Gauri could not have been more stupefied if the ground had split open and swallowed her whole.

“But I should tell you things in detail now. Here, let us stand here under this shade for sometime.”

“We had the same problems, Gauri, when we got married. For three years we tried and tried. I went to every temple I could find. Observed every fast. Followed every ritual. Sasujee’s parents, our families and even the villagers made my life a living hell. Then one day I found out my in-laws were looking for a new bride. I finally became desperate enough to seek help. So I went to visit my friend in the neighboring village. Her husband was a doctor in the government clinic there. I wanted to find the problem and correct it. I wanted to be the perfect bride.”

“The doctor arranged for my tests and came back with the astounding news that I was normal. My head was reeling. And then the doctor suggested that we should check Sasujee. I almost fainted. But my life was at stake and I had to think fast. I knew that Sasujee would never allow a test. So I tricked him into it.”

Here Sasumaa paused delicately. How do you tell your daughter-in-law about tricking your husband into giving you a sperm sample? Thankfully, Gauri vaguely understood something and nodded for her to continue.

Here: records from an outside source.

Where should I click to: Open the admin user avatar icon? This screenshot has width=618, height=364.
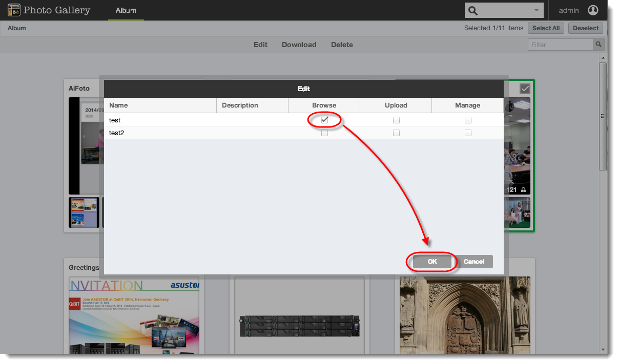point(593,10)
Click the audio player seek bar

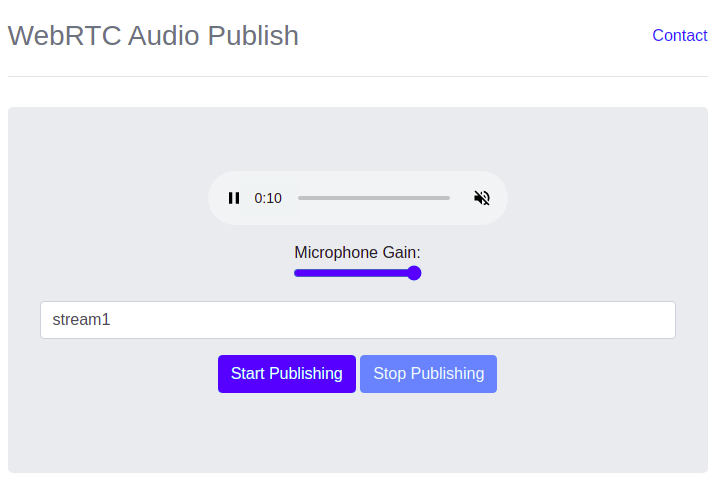[374, 198]
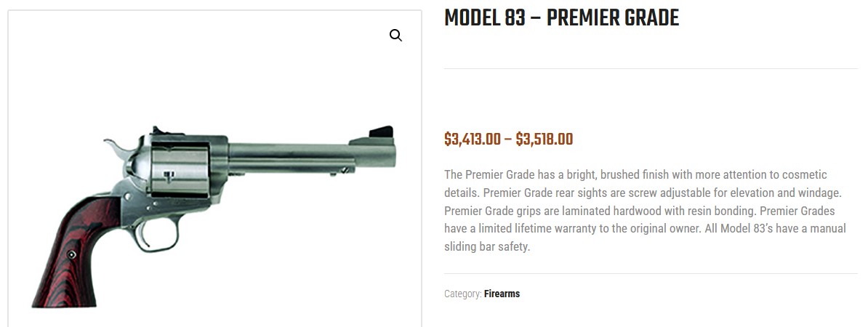Image resolution: width=868 pixels, height=327 pixels.
Task: Click the screw on the wooden grip
Action: coord(71,254)
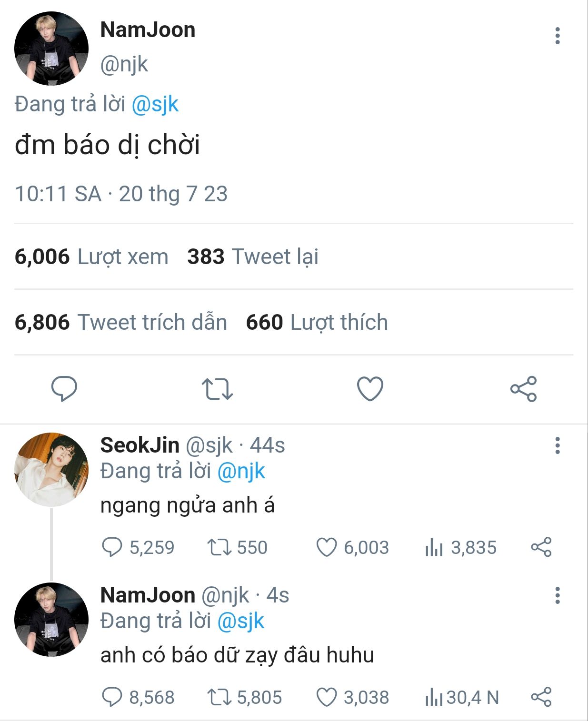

“So anyway, I still don’t understand the details, but the results showed that it would be very difficult for Sasujee to ever have kids. My husband was not God. He was as vulnerable as I was. I cried for a whole week in sheer relief. And then came endless nights of helpless rage. I could hardly bear Sasujee’s touch during those days.”

Sasumaa started walking again.

“ I took the results home and hid them under the large pickle jar in the kitchen. I knew now that I was not at fault. But how did that change anything? Years of brainwashing prevented me from saying anything against Sasujee. I could not bring myself to sully his name in public. I had to protect him. That was my duty as his wife. So I bore all the pressure and taunts in silence for almost another full year….. But then Sasujee broke the sacred bond between us. He went and saw a young girl and fixed a date for marriage. They hid the news from me and I chanced upon it only a week beforehand.”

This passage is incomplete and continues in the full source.